**** Provided records ****

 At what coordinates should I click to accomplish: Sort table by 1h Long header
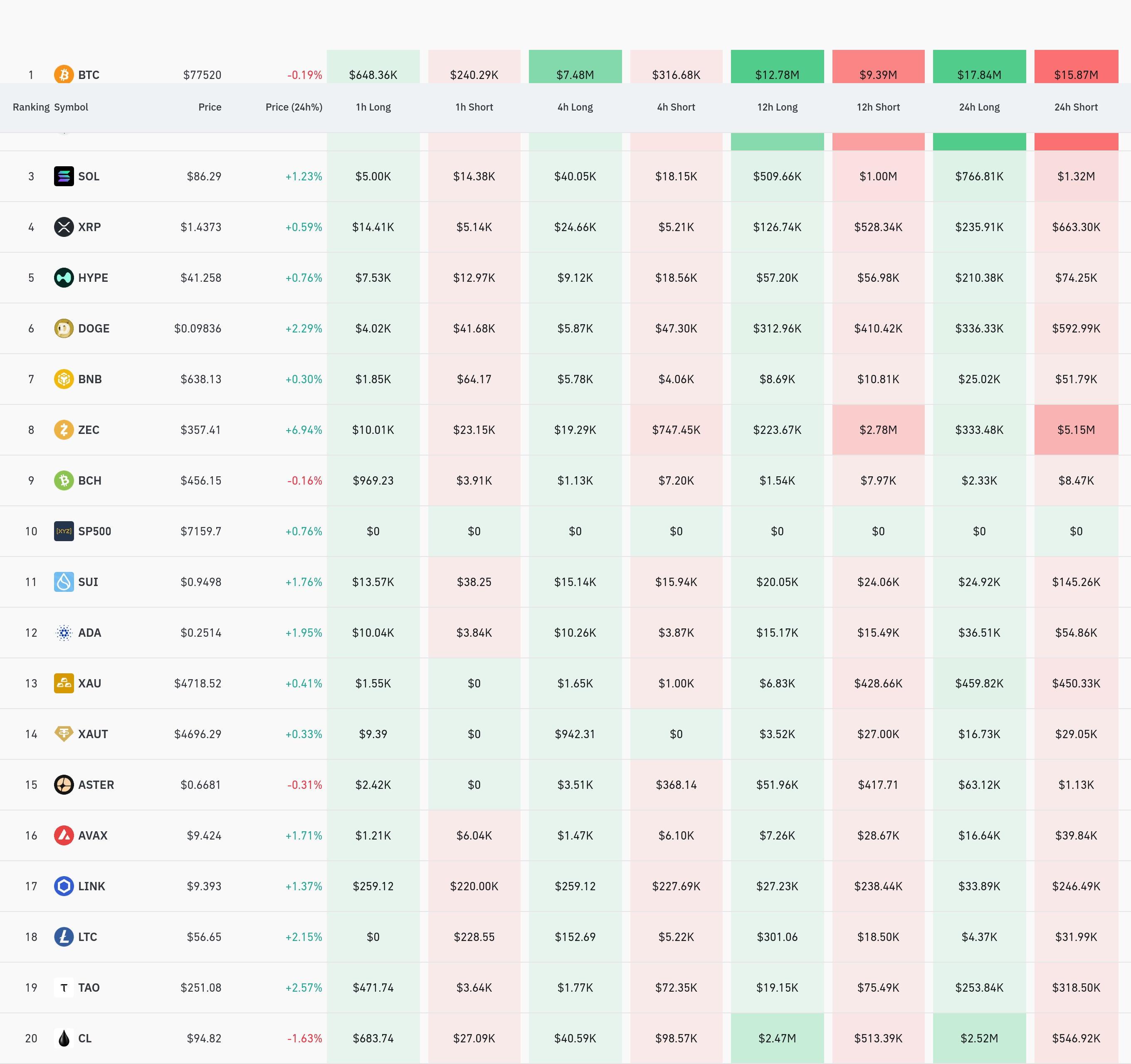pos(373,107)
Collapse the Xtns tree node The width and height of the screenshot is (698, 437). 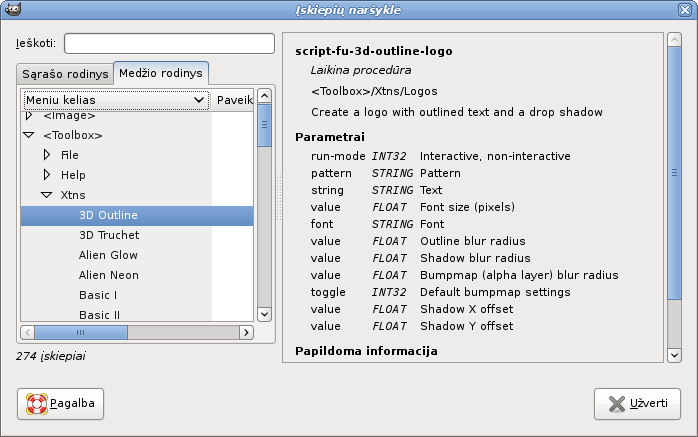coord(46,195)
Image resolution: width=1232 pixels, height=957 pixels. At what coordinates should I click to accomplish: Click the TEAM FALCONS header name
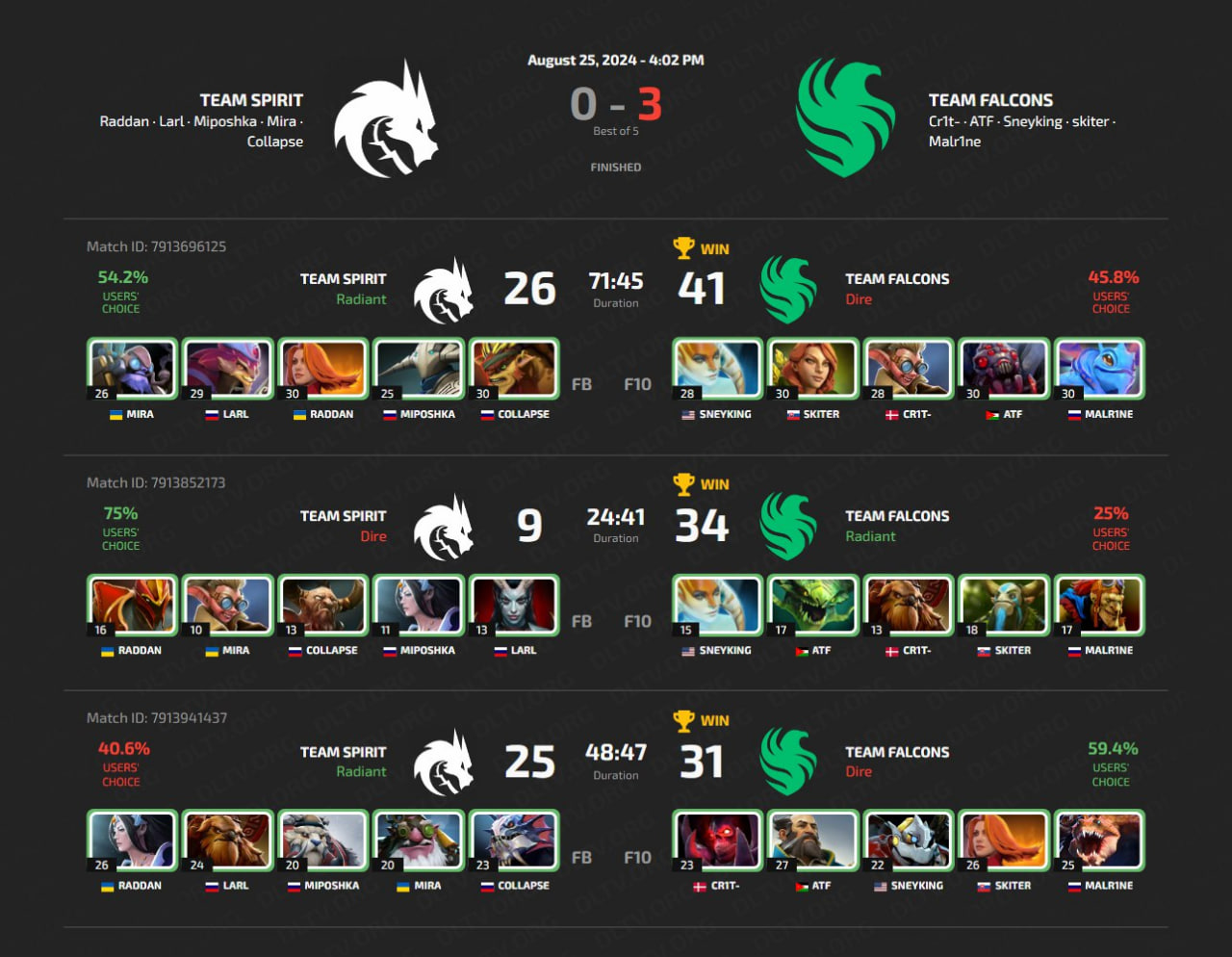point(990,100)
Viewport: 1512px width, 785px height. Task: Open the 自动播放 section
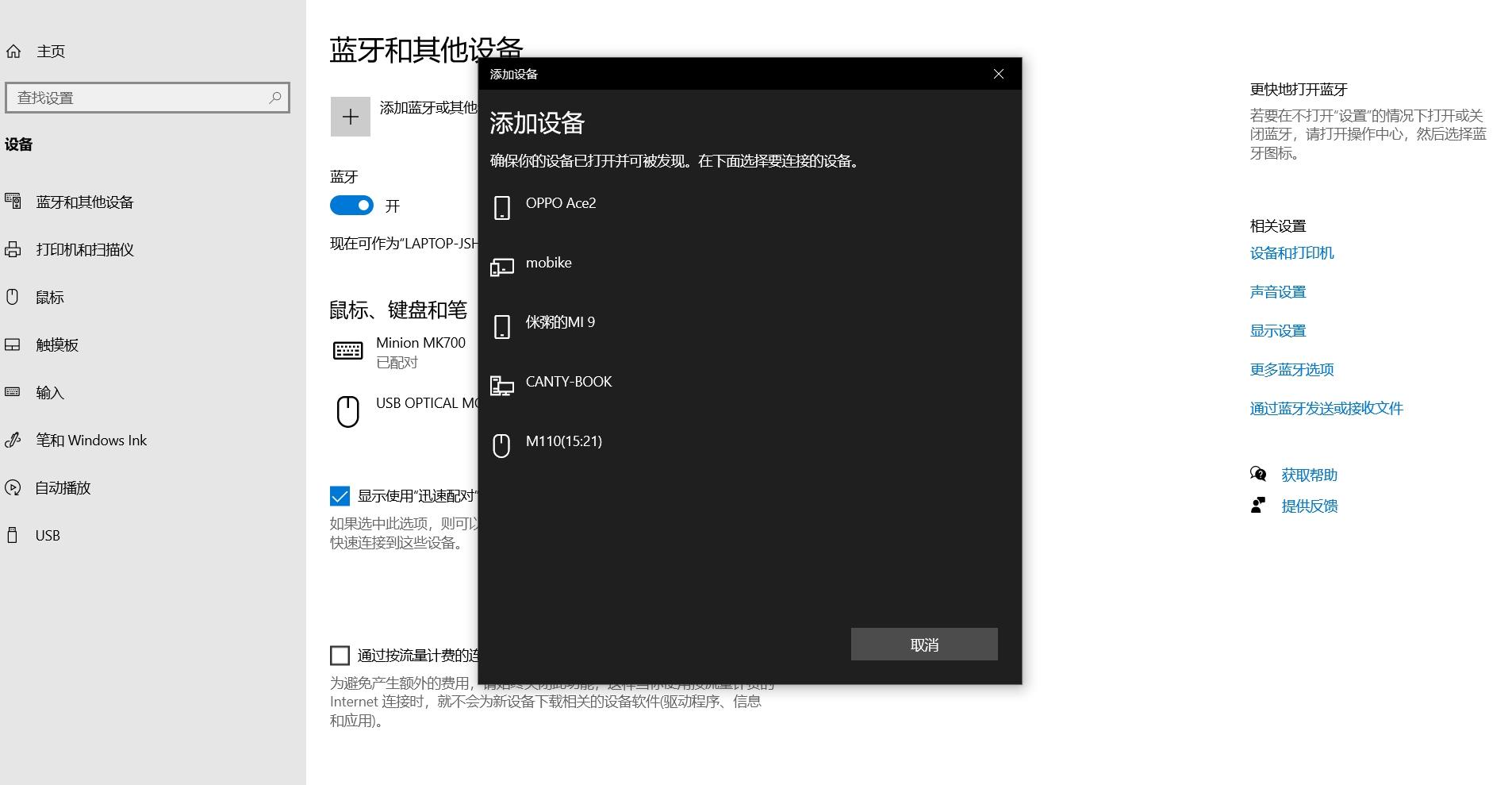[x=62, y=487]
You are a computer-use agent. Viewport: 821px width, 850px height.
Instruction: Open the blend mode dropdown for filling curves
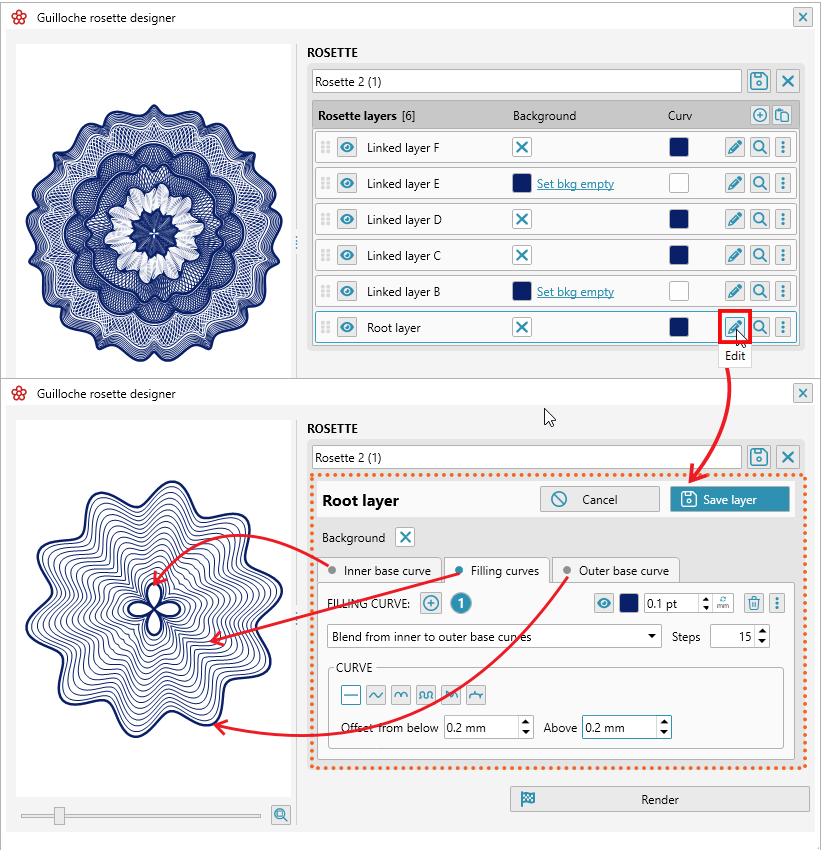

****

» **Challenge**
Copy everything from the line containing "Viewport: 1512px width, 785px" down to the end of the rows, requests included, but raise every coordinate in the answers by 129 and leave out the pictures.

» **Full answer**
Viewport: 1512px width, 785px height. Task: Open the 自动播放 section
[x=191, y=616]
You are a computer-use agent. Viewport: 821px width, 850px height.
Instruction: Open the blend mode dropdown for filling curves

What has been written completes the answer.